• **DOCUMENT PASSAGE**:
PersistentVolume & PersistentVolumeClaim

Transcript:

The next topic to cover is how we can store data such that it will persist across container restarts. Containers are great by themselves. They represent this ephemeral file system that every time we create a new container, we're going to get a fresh new system. If we want data to persist across those restarts, we need to store those data in what is known as a persistent volume.

There are many different implementations of persistent volumes. When you think of cloud providers, these are often going to be the block storage devices that they offer. In Amazon, it would be EBS. In GCP, it's going to be a Compute Engine persistent disk.

You can also use things like network file shares as a persistent volume. But essentially, the persistent volume and persistent volume claims are Kubernetes' interface for creating, managing, and consuming storage that is going to outlive any particular pod.

One of the most important attributes of the storage are the access modes. One of the most common ones that you'll see are read-write-once. That is saying that you can mount this storage device with a single pod in a read-write mode. If it's already mounted to a pod and you try to mount it from another, that second one would fail. This is how most of those block storage devices are going to behave.

• **REQUESTS**:
1 - Answer these questions about the persistent volumes transcript:
(a) What is the persistent volume implementation in Amazon?
(b) Which access mode is named as one of the most common?
(c) With that access mode, what happens if a second pod tries to mount storage that is already mounted to a pod?
2 - Write out the part of the persistent volumes transcript between "There are many" and "Engine persistent disk.", inclusive.
None of the rows are needed here.

Screenshot pointing data
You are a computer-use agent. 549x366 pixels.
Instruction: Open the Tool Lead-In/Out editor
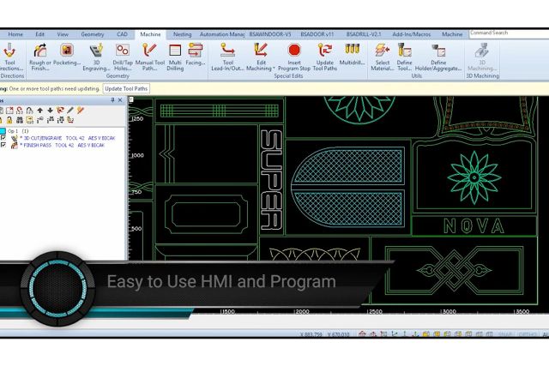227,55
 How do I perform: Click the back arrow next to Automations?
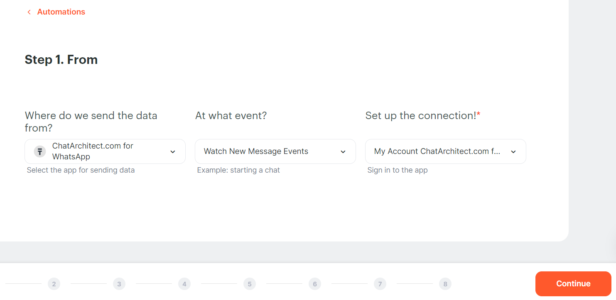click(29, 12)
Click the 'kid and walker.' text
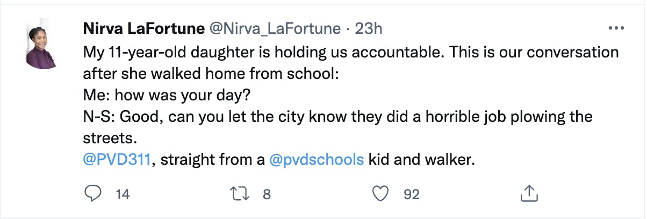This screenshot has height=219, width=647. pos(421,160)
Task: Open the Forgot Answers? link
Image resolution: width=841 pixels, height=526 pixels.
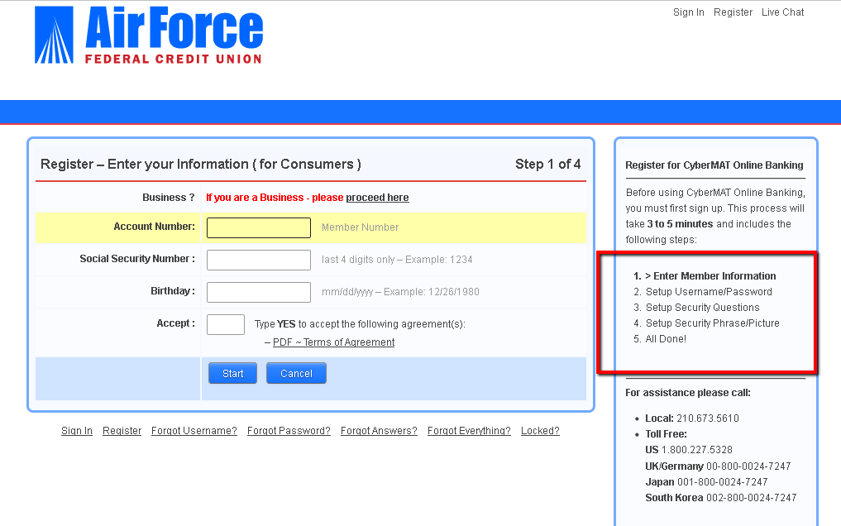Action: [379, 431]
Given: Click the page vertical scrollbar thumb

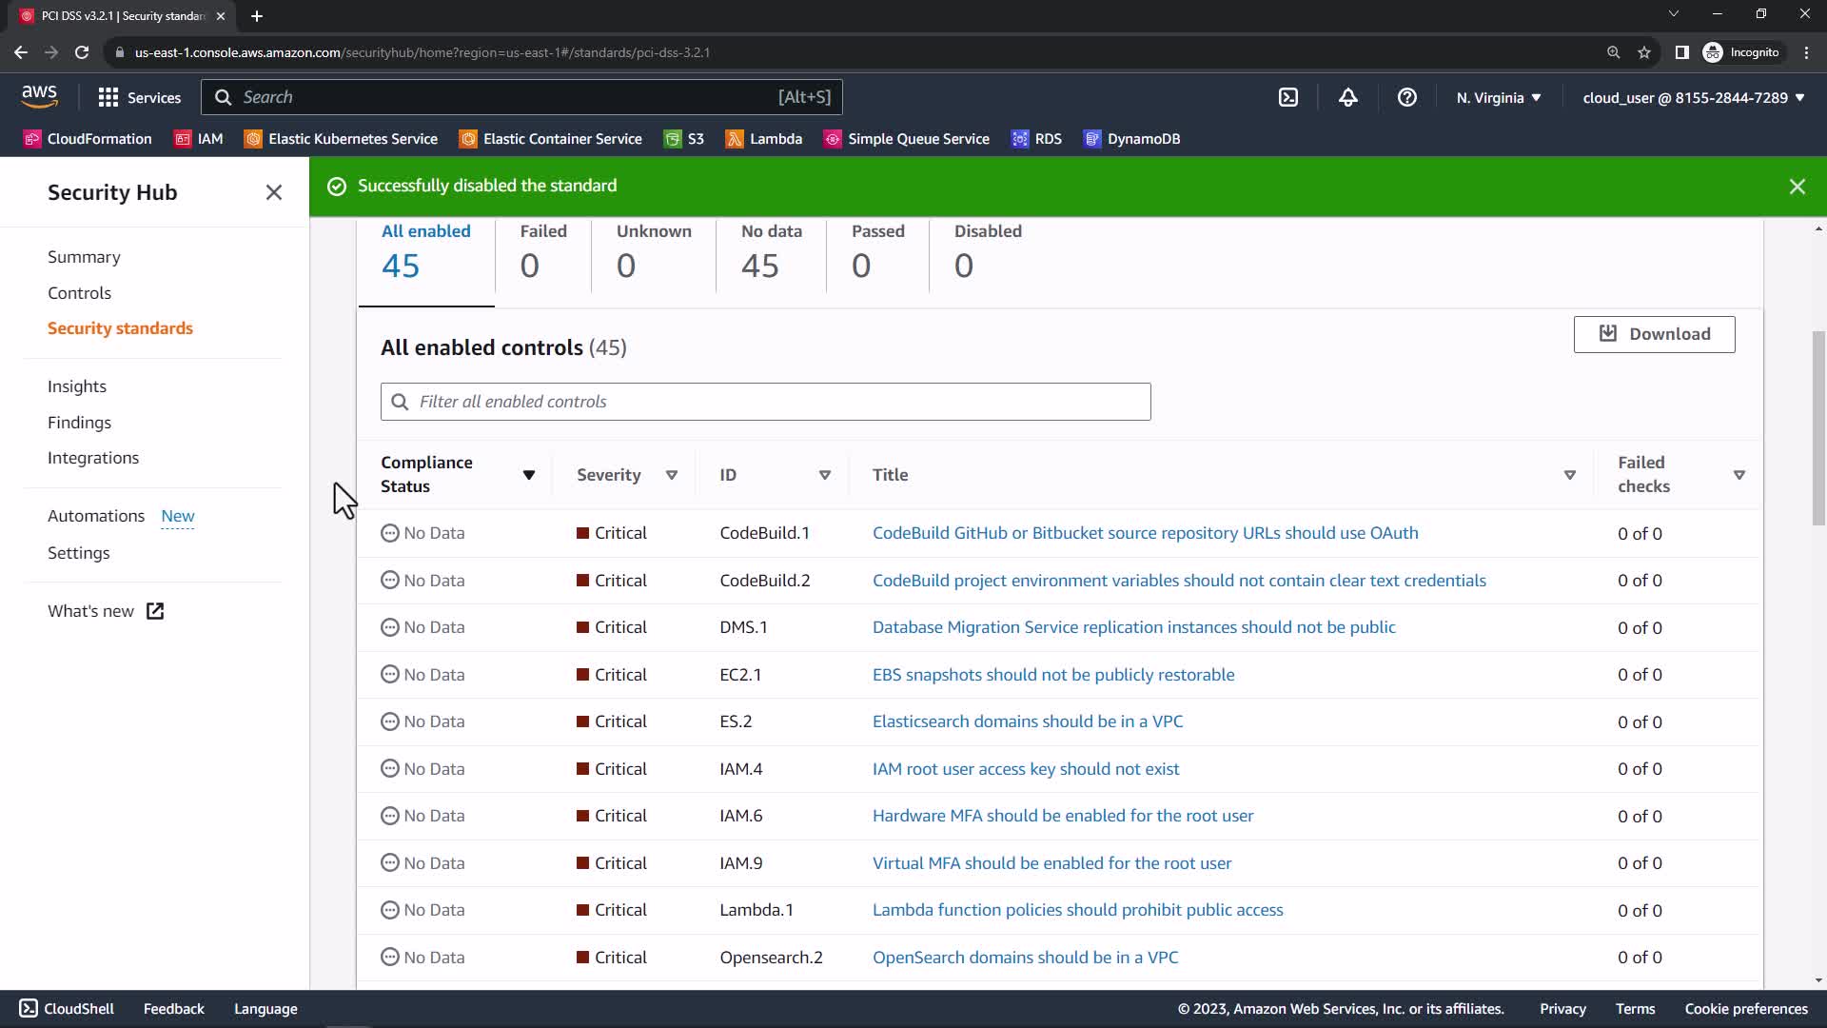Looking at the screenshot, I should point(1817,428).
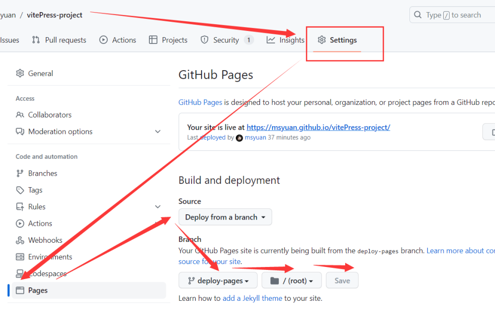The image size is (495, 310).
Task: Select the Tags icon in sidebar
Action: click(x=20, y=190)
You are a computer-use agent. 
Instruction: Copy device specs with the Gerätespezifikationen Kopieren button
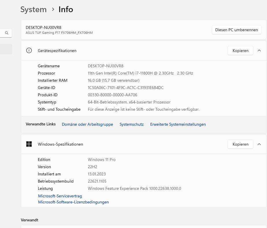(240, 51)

• **LIST OF SOLUTIONS**:
1 -
(a) EBS
(b) Read-write-once
(c) The second mount fails.

2 -
There are many different implementations of persistent volumes. When you think of cloud providers, these are often going to be the block storage devices that they offer. In Amazon, it would be EBS. In GCP, it's going to be a Compute Engine persistent disk.